>>>

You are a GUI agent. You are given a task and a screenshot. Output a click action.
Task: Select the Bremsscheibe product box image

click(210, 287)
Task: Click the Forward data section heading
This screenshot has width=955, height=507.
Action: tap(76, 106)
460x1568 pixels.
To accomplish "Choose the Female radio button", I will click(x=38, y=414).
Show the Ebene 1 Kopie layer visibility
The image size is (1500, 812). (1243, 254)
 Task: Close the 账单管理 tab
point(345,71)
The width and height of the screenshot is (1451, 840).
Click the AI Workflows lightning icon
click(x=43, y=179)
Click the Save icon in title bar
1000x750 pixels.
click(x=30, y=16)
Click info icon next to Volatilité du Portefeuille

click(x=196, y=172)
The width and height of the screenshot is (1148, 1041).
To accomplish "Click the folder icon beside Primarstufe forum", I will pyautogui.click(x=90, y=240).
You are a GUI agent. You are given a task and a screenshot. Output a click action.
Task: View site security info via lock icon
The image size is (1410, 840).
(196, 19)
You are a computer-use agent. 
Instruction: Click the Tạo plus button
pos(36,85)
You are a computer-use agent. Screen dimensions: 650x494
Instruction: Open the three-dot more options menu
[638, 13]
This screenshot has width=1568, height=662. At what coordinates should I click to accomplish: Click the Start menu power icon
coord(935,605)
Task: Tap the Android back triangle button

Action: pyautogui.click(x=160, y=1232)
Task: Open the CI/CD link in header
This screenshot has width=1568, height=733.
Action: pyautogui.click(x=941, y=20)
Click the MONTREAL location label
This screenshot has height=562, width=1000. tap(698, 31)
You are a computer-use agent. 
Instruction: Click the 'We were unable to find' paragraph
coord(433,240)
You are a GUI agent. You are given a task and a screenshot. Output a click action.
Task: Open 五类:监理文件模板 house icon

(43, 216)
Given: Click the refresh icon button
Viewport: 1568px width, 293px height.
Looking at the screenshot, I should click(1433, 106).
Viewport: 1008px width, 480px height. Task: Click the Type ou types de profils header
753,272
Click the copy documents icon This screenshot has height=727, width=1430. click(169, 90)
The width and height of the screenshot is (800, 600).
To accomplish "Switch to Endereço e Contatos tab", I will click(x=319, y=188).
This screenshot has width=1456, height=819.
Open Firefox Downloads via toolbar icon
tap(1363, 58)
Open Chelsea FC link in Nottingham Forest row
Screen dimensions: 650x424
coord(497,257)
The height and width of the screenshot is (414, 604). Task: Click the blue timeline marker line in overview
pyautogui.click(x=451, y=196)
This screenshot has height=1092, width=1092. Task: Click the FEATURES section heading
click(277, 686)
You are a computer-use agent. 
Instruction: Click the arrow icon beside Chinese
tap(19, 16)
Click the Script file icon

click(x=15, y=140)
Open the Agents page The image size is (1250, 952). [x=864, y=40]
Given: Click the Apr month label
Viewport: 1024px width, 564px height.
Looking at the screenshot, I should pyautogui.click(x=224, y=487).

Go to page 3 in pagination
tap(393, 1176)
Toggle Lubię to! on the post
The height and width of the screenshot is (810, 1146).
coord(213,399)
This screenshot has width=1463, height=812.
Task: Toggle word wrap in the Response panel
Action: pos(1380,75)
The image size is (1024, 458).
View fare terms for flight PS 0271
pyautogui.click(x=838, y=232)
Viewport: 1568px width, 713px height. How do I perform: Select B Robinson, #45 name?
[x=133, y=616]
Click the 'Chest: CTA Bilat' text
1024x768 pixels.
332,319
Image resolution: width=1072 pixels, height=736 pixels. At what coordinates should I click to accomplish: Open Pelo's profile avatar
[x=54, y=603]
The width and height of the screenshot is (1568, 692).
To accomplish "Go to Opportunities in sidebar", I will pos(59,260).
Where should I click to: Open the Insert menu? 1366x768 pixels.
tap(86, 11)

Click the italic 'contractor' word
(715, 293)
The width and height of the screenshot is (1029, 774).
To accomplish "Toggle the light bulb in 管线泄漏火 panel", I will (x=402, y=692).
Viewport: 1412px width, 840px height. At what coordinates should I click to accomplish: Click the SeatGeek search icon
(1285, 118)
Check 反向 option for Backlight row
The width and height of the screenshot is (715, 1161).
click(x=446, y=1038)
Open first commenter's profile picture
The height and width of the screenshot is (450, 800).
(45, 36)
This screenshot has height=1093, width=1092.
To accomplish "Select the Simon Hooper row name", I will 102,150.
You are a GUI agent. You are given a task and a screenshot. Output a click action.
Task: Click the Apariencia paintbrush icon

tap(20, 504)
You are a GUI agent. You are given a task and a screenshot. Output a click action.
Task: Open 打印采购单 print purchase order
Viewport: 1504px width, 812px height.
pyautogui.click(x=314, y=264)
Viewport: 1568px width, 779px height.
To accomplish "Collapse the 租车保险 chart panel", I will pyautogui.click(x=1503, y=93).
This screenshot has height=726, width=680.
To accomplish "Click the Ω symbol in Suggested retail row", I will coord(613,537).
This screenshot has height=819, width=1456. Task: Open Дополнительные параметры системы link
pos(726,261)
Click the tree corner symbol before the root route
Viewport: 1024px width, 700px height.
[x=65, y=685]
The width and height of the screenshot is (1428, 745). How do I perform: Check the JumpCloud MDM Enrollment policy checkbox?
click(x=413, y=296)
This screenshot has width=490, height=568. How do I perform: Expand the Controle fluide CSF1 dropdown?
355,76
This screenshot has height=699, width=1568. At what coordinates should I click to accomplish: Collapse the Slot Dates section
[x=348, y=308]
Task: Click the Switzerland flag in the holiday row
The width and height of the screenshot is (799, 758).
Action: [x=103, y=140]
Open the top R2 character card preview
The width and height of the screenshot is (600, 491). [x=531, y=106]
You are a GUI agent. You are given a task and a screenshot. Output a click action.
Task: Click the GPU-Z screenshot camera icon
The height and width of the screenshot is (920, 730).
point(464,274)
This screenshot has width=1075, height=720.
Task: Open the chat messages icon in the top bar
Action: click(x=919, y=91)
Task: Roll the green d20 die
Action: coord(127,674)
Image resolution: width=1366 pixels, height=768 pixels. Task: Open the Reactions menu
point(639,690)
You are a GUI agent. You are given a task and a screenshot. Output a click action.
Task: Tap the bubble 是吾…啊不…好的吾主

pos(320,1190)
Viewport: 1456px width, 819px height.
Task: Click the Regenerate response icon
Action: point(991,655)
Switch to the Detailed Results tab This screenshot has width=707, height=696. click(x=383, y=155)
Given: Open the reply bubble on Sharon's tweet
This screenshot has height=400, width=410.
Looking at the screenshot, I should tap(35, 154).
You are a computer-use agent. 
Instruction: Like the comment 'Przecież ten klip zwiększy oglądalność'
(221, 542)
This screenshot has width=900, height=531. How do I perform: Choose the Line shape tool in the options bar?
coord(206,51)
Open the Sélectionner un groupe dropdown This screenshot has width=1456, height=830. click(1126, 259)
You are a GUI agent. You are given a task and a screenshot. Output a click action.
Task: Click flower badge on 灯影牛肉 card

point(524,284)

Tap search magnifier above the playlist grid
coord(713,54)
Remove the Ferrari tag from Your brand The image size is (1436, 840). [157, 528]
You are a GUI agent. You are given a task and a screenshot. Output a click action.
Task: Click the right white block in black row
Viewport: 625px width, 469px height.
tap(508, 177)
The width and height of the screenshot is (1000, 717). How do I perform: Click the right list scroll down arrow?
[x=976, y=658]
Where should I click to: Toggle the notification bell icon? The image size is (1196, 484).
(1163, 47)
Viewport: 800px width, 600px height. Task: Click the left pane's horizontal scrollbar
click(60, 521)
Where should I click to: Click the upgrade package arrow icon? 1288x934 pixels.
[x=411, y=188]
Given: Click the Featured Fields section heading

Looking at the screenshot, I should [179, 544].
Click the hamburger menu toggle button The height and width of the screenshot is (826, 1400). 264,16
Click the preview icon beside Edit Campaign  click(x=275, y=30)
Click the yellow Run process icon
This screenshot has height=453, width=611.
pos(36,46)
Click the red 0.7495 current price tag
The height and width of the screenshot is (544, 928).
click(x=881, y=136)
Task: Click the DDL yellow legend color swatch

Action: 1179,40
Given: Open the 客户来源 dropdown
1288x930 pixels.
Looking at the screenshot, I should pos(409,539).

<<<

WHAT THE EXERCISE ASKS ::
Can you render everything from the start of the rows through the line containing "Action: tap(76, 106)" as a Markdown table with the columns No. and Line, leaving out blank lines?

RESULT OF THIS EXERCISE ::
| No. | Line |
|---|---|
| 1 | You are a GUI agent. You are given a task and a screenshot. Output a click action. |
| 2 | Task: Select the Bremsscheibe product box image |
| 3 | click(210, 287) |
| 4 | Task: Click the Forward data section heading |
| 5 | This screenshot has width=955, height=507. |
| 6 | Action: tap(76, 106) |